If anything, they would spend the time to make it AV1-based, which apparently was expected to come out this month:

http://www.streamingmedia.com/Articles/Editorial/-110383.asp...

http://aomedia.org/about-us/


Nope, they pushed the expected release date to end of this year[1]. I was really hoping it would come out this month too, then I realized we won't see much adoption till 2019. 2018 will be spent with a couple releases of software decoders, and some adoption, and 2019 is when the hardware decoders will released. Which is when we can expect everyone to more to AV1.

But I'm still skeptical because HEVC might be more widespread with hardware decoders everywhere and people might just not care enough to move to the new standard. Unless MPEG-LA exploits its dominance really bad with license fees, then we can expect MPEG codecs to die off. Although I think x264 will still live.

[1]: https://fosdem.org/2017/schedule/event/om_av1/attachments/sl...

(4th slide.
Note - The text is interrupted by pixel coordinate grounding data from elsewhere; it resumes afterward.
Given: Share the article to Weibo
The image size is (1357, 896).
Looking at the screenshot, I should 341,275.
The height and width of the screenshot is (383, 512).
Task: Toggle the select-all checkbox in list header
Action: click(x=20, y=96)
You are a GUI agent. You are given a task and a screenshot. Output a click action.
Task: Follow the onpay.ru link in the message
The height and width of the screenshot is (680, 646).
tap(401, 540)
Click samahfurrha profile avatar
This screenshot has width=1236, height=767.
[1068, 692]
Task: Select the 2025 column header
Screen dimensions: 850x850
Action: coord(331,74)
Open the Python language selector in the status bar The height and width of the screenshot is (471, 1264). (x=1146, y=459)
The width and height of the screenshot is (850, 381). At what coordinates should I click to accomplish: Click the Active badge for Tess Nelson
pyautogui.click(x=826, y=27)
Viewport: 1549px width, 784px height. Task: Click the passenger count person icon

This codec will be standardized after the experiments are removed and it is frozen to test software.)


The problem with HEVC is HEVC Advance. A second patent pool that appeared 2 years ago.


Not just HEVC Advance. There are also some patent holders who aren't members of any pool, like Technicolour.


I would've preferred it if AV1 was 2x better than HEVC, but I don't think even HEVC was 2x better than h.264. So if they can achieve at least 50% in all tests against HEVC, it may be a good enough improvement to the point where companies like Netflix, Amazon, Facebook and Twitter adopt it, as well as tv show and movie torrent uploads (which has its own impact on codec adoption). Plus, YouTube is a given, and it's nice to hear that even Apple may adopt it and that Apple is actually going back on promoting HEVC support.


I agree that HEVC isn't a game changer.

I actually prefer x264 encoded video even though it results in much larger file sizes. Although HEVC has lower bitrate for supposedly same quality, my needs aren't constrained enough where I have to go for HEVC.

I hope AV1 doesn't lower the quality aspect since it is focused on being a primarily streaming codec with most of the companies being streaming focused (Google, Netflix, Amazon and Vidyo) and them focusing on better compression rate.

If I recall correctly HEVC was also meant to be a streaming codec and I feel like that lead to the lower quality compared to h264. It just doesn't feel that sharp although it is supposed to be 1080p. The blurring aspect is especially bad.

I don't think AOMedia guys will blow it though. I feel like they have a lot more expertise since there are people from multiple codecs (VP9, Daala, etc.) contributing to this.


Because patents.


And slowness of cross-browser deployment. Both for stupid and very valid reasons.

As an example of the latter:

I think Opera Mini (which I ran the development of for its first decade) still has somewhere around 150-200 million monthly unique users, down from a peak of 250M. Pretty much all of those users would be quite happy to receive this image quality improvement for free, I think. (Assuming the incremental encoding CPU cost isn't prohibitive for the server farms.) Opera Mini was a "launch user" of webp (smartphone clients only) for this particular reason.

Many of those users devices are Nokia/Sony Ericsson/etc J2ME devices with no realistic way of ever getting system-level software updates. They are still running some circa 2004 libjpeg version to actually decode the images. It's still safe because the transcoding step in Opera Mini means that they aren't exposed to modern bitstream-level JPEG exploits from current web, but it underscores why any improvements targetting formats like JPEG is still quite useful.

Opera Mini for J2ME actually includes a very tiny (like 10k iirc) Java-based JPEG decoder since quite a few devices back then didn't support JPEG decoding inside the J2ME environment. It's better than having to use PNG for everything, but because it's typically like 5x-10x slower than the native/C version even in a great JVM of the time it really only makes sense to use as a fallback.)


Google already has a video-codec-based image format: WebP.


bpg will never get anywhere due to being patent encumbered.

There is no way we will start paying royalties to show images on the web.